(Source material)

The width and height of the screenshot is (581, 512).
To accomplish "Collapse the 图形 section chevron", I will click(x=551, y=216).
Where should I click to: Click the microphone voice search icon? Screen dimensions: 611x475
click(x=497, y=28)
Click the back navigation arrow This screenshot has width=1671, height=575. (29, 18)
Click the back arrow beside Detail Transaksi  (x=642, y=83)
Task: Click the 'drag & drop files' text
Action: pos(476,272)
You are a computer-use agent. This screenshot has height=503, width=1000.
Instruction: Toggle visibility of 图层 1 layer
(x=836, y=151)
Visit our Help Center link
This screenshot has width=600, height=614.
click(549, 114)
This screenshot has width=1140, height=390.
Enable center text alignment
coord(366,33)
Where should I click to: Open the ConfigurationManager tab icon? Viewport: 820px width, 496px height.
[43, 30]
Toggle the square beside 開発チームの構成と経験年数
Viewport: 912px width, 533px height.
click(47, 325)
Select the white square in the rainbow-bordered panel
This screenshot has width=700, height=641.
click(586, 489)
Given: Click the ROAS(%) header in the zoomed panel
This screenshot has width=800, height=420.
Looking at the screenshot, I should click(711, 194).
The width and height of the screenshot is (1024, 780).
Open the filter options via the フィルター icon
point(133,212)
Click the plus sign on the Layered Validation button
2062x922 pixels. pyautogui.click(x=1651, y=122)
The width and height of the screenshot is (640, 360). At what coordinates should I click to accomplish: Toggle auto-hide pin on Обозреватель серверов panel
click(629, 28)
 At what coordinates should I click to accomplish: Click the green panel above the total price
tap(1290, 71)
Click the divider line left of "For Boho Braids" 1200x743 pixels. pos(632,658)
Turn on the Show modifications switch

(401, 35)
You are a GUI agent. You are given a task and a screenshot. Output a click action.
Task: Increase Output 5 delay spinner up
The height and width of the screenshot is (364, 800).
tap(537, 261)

(End Source material)

Problem to solve: The entries above must be returned in full, exactly as shown.

Solution for this task:
The width and height of the screenshot is (581, 512).
To accomplish "Collapse the 图形 section chevron", I will click(x=551, y=216).
Where should I click to: Click the microphone voice search icon? Screen dimensions: 611x475
click(x=497, y=28)
Click the back navigation arrow This screenshot has width=1671, height=575. (29, 18)
Click the back arrow beside Detail Transaksi  (x=642, y=83)
Task: Click the 'drag & drop files' text
Action: pos(476,272)
You are a computer-use agent. This screenshot has height=503, width=1000.
Instruction: Toggle visibility of 图层 1 layer
(x=836, y=151)
Visit our Help Center link
This screenshot has width=600, height=614.
click(549, 114)
This screenshot has width=1140, height=390.
Enable center text alignment
coord(366,33)
Where should I click to: Open the ConfigurationManager tab icon? Viewport: 820px width, 496px height.
[43, 30]
Toggle the square beside 開発チームの構成と経験年数
Viewport: 912px width, 533px height.
click(47, 325)
Select the white square in the rainbow-bordered panel
This screenshot has width=700, height=641.
click(586, 489)
Given: Click the ROAS(%) header in the zoomed panel
This screenshot has width=800, height=420.
Looking at the screenshot, I should click(711, 194).
The width and height of the screenshot is (1024, 780).
Open the filter options via the フィルター icon
point(133,212)
Click the plus sign on the Layered Validation button
2062x922 pixels. pyautogui.click(x=1651, y=122)
The width and height of the screenshot is (640, 360). At what coordinates should I click to accomplish: Toggle auto-hide pin on Обозреватель серверов panel
click(629, 28)
 At what coordinates should I click to accomplish: Click the green panel above the total price
tap(1290, 71)
Click the divider line left of "For Boho Braids" 1200x743 pixels. pos(632,658)
Turn on the Show modifications switch

(401, 35)
You are a GUI agent. You are given a task and a screenshot. Output a click action.
Task: Increase Output 5 delay spinner up
The height and width of the screenshot is (364, 800).
tap(537, 261)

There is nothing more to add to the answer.